• _CONJUNTO DE TAREFAS_
**1)** Reescreva o trecho do texto sobre Moreira de Sá começando em "Decorrida cerca de" e terminando em "ele próprio lera.", trocando "espada" por "adaga".
**2)** Segundo o texto sobre Moreira de Sá, quem o introduziu na sociedade dos franco-maçons?
**3)** Prossiga o texto sobre Moreira de Sá a partir da última frase apresentada.

-------- TEXTO PARA LEITURA --------

Parece que, ontem como hoje, as atitudes repetem-se e as praxis das organizações de então, pouco ou nada terão mudado na actualidade...*rs
Em 2/1/1792 apresentara-se Francisco Joaquim Moreira de Sá, expontaneamente, no Tribunal do Santo Ofício a “implorar a piedade” por ter aderido dois anos antes à sociedade dos franco-maçons, persuadido por Henrique Correia de Vilhena que aí o introduzira.
No processo que lhe foi instaurado, relata Moreira de Sá que fora conduzido certo dia, ao anoitecer, numa sege, pelo citado Henrique Correia de Vilhena, natural da ilha da Madeira, a umas casas entre-muros da vila de Guimarães, onde o deixou fechado numa casa com a recomendação de se portar com bravura no que acontecesse.
Decorrida cerca de uma hora, apareceu um desconhecido empunhando uma espada e falando-lhe “com feia catadura” desarmou-o e conduziu-o a outra casa “forrada de liaetas pretas”, onde o deixou fechado.
Passado algum tempo, apareceu outro homem que lhe deu papel e tinta, dizendo-lhe para escrever o juízo que fazia da Maçonaria, o que ele fez em conformidade com as boas informações que lhe haviam dado e ele próprio lera.

-------- MATERIAL FORNECIDO --------

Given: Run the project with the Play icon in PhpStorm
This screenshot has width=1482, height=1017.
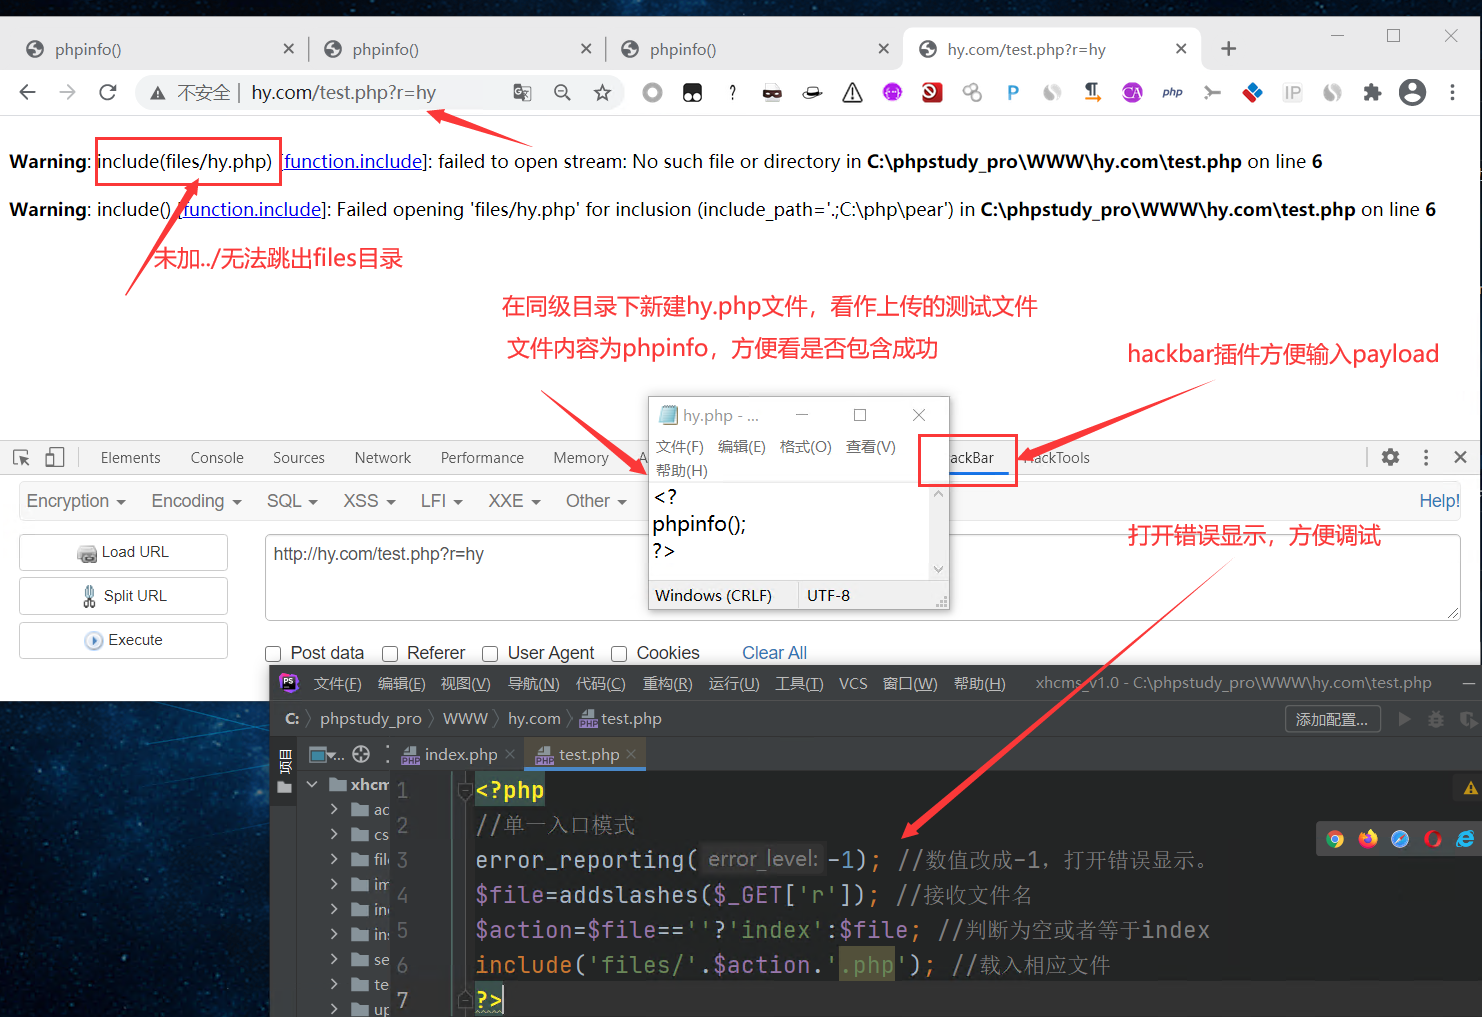Looking at the screenshot, I should [1404, 719].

--------

• _RESPOSTAS POR TAREFA_
**1)**
Decorrida cerca de uma hora, apareceu um desconhecido empunhando uma adaga e falando-lhe “com feia catadura” desarmou-o e conduziu-o a outra casa “forrada de liaetas pretas”, onde o deixou fechado.
Passado algum tempo, apareceu outro homem que lhe deu papel e tinta, dizendo-lhe para escrever o juízo que fazia da Maçonaria, o que ele fez em conformidade com as boas informações que lhe haviam dado e ele próprio lera.

**2)** Henrique Correia de Vilhena.

**3)**
O homem afastou-se com o papel e em breve outros apareceram, armados de espadas, tiraram-lhe as fivelas, a casaca, a bolsa e ataram-lhe as mãos e o pescoço com uma corda. De seguida, vendaram-lhe os olhos com um lenço e levaram-no de um lado para o outro tentando com mil estratagemas persuadi-lo do grande risco que a sua vida corria.
Após terem-lhe destapado os olhos, exigiram um exótico juramento de não revelar os segredos da Maçonaria que consistiam nos sinais de reconhecimento entre eles.
Disseram-lhe então que tinha o 1º grau de maçon, entregando a espada, avental e luvas.
Assistiu seguidamente à recepção de Francisco Maria Corvo, da cidade de Lisboa, rindo com os outros à custa dele.
Um dos maçons recitou uma oração que pretendia dar uma ideia histórica da Maçonaria, deduzindo-a das Cruzadas e inculcando aos membros a obrigação de se socorrerem mutuamente.
No final cearam à custa dos dois novos membros e regressaram a suas casas.
Francisco Joaquim Moreira de Sá falou logo em seguida com o abade de Gondar, José de S. Bernardino Botelho, acerca do misterioso segredo maçónico, garantindo-lhe que nada era tratado contra a religião ou o Estado.
Facilitou a recepção daquele clérigo, tomando com ele, com Francisco Maria Corvo e com Francisco da Silva de Queirós, cónego da basílica, os 2º e 3º graus.
Consistiam estes em diferentes sinais e palavras para conhecerem eles entre si os graus que tinham e no formulário da recepção.
E deram os Mestres maçons a cerimónia por concluída já que em Portugal, disseram, não se podia passar a outros graus por não haver lojas estabelecidas.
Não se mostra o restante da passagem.